This review belongs in the hospitalist's library. It covers the two new agents approved in the U.S. as well as those in the pipeline. It cites a lot of comparative effectiveness research. (Not that comparative effectiveness research is anything new, but that's what it's trendy to call it when there are two or more active treatment arms).
So is warfarin dead? No. This little appreciated perspective is offered:
Warfarin's long, effective half-life of approximately 40 hours, may work to the providers' advantage in a nonadherent patient, Therefore, a degree of nonadherence may have a negligible effect on anticoagulation levels, compared with an anticoagulant with a short half-life.
The lack of a requirement for monitoring may also deny the physician the opportunity for patient education and the earlier detection of problems.

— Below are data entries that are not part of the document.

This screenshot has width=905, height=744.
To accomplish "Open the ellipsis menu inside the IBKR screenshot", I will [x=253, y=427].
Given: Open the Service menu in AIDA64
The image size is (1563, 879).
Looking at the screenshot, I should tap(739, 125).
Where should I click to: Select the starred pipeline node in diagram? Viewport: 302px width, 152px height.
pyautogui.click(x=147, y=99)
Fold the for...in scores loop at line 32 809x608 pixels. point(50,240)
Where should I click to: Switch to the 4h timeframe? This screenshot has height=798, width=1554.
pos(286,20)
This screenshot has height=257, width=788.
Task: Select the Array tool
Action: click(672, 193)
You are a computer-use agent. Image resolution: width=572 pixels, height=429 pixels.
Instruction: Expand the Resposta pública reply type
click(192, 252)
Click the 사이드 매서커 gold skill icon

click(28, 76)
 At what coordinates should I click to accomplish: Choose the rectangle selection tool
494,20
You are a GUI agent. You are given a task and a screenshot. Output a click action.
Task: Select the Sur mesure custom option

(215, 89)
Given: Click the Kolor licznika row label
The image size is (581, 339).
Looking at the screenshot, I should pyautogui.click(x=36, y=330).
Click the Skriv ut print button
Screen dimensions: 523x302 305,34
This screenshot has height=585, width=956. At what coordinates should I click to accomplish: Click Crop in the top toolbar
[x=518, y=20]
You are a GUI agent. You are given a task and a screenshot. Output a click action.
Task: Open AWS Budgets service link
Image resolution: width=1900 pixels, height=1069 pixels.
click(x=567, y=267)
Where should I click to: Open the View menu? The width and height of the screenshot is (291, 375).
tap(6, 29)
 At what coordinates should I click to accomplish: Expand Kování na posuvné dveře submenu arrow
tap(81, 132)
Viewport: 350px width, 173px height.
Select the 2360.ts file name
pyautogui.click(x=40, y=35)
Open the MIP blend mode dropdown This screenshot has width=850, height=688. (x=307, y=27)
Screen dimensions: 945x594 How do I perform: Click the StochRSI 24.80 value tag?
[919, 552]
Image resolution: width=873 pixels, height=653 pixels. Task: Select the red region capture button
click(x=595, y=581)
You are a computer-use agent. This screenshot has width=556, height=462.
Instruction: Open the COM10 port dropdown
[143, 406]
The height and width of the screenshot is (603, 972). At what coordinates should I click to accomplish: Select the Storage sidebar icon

It denies the practitioner the ability to tailor the intensity of anticoagulant therapy for patient-specific factors, such as for patients on single or dual antiplatelet therapy, or for those patients with an increased bleeding risk. Lastly, it may make it difficult to determine if the specific therapy has failed. If a patient develops a thromboembolic event on warfarin, the INR is measured to determine if the event is truly a failure of therapy or whether the patient was subtherapeutic (due to noncompliance or other factors influencing the INR).
And, my suspicion is that the purported safety and ease of use of these new drugs could lead to complacency in heeding renal precautions and other labeling concerns.